··· Textauszug

The Villainess (2017)

Eine Filmkritik von Beatrice Behn

Mehr Freiheit wagen!

Neben all dem Arthouse-Kino zeigt das Filmfestival Cannes jedes Jahr eine kleine Handvoll Genrefilme, die hier in Mitternachtsvorstellungen zu sehen sind. Diese Termine sind seit Jahren fest in der Hand des koreanischen und japanischen Kinos, die konstant das Genrekino weiterentwickeln und dessen Form weitertreiben. Jung Byung-gils The Villainess (Ak-Nyeo) führt diese Tradition fort und liefert einen Actionfilm, der einen neuen Standard für das Genre setzt. Zumindest visuell.

Der Film beginnt mit einer knapp 10-minütigen Sequenz, die einem den Atem raubt und ganz klar ein Statement setzt, wie man Action mit den neuen technischen Mitteln auf ein ganz neues visuelles Level heben kann. Hierzu konstruiert Jung Byung-gil eine klassische Ego-Shooter-Szene. Die Kamera übernimmt die subjektive Position einer Figur, die man nicht sieht. Nur ihre Arme und ihre Waffe sind im Bild. Ihre Geräusche, ihr Atmen, ihr Herzschlag sind zu hören. Diese Figur ist in einem verwirrenden Labyrinth aus Türen, Treppen und Räumen, in dem sie dutzende Feinde niederstrecken muss. Dies tut sie zuerst mit einer Pistole, dann mit Wakizashis und einem Katana-Schwert. Oder mit Fäusten. Was eben gerade zur Verfügung steht. Das Blut spritzt jedenfalls in Fontänen. Doch die Kameraführung ist nicht nur Stellvertreter des Figurenblicks, sie macht wirklich jede Bewegung mit, jedes Fallen, Rennen, Schlagen. Man ist direkt mit dem körperlichen Gefühl von Bewegung, Anstrengung, Angriff und vor allem Atemlosigkeit verbunden. Dann bleibt die Kamera mitten in der größten Kampfszene abrupt stehen und aus ihrer Kadrierung springt sie heraus, die Hauptfigur, Sook-hee (Kim Ok-vin), eine Killermaschine, die nach diesen zehn Minuten keine einzige Seele lebend zurückgelassen hat. Es war, wie sich schnell herausstellt, ein Rachefeldzug, der sie zu diesem Gemetzel bewegte. Doch noch bevor sie sich versieht, wird sie von einer Polizei-Sondereinheit gestellt und gezwungen, für eine geheime Regierungsorganisation zu arbeiten. Denn solches Talent zum Metzeln sollte man nicht vergeuden. So beginnt für sie eine lange Ausbildungsphase in einem geheimen Bunker, die sie auf ihre zukünftige Spionagearbeit vorbereitet. Dabei bekommt die junge Frau noch ein Kind. Es ist von ihrem toten Ehemann, der sie einst als junges Mädchen aufgabelte und im Töten ausbildete.

······

◆ **Aufgabe**:
Schreiben Sie die Filmkritik ab „Mehr Freiheit wagen!“ bis einschließlich „setzt. Zumindest visuell.“ erneut und ersetzen Sie darin „Mitternachtsvorstellungen“ durch „Spätvorstellungen“.

··· Erfasste Angaben

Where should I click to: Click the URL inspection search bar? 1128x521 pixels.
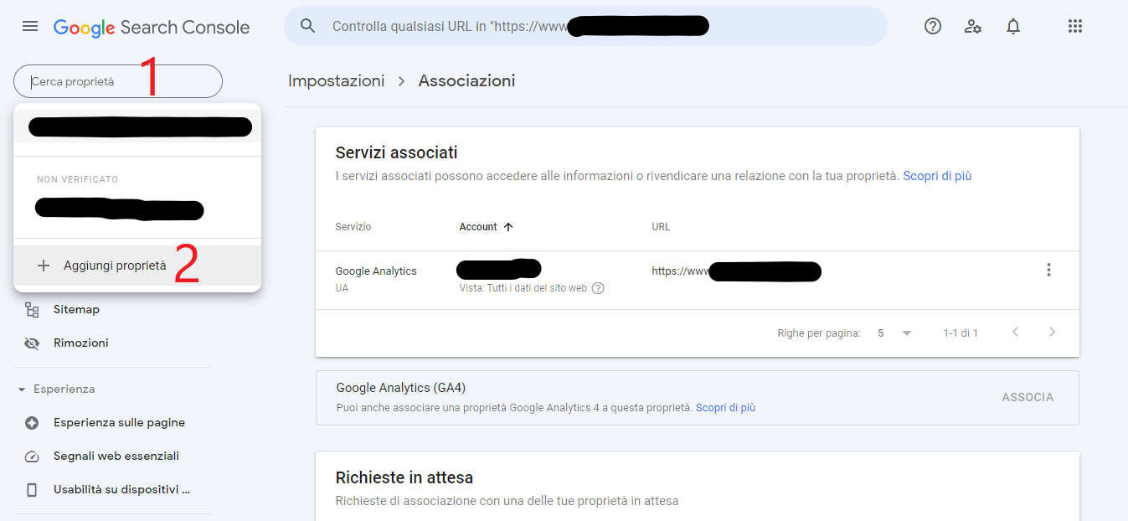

······

◆ **Erwartete Antwort**:
Mehr Freiheit wagen!

Neben all dem Arthouse-Kino zeigt das Filmfestival Cannes jedes Jahr eine kleine Handvoll Genrefilme, die hier in Spätvorstellungen zu sehen sind. Diese Termine sind seit Jahren fest in der Hand des koreanischen und japanischen Kinos, die konstant das Genrekino weiterentwickeln und dessen Form weitertreiben. Jung Byung-gils The Villainess (Ak-Nyeo) führt diese Tradition fort und liefert einen Actionfilm, der einen neuen Standard für das Genre setzt. Zumindest visuell.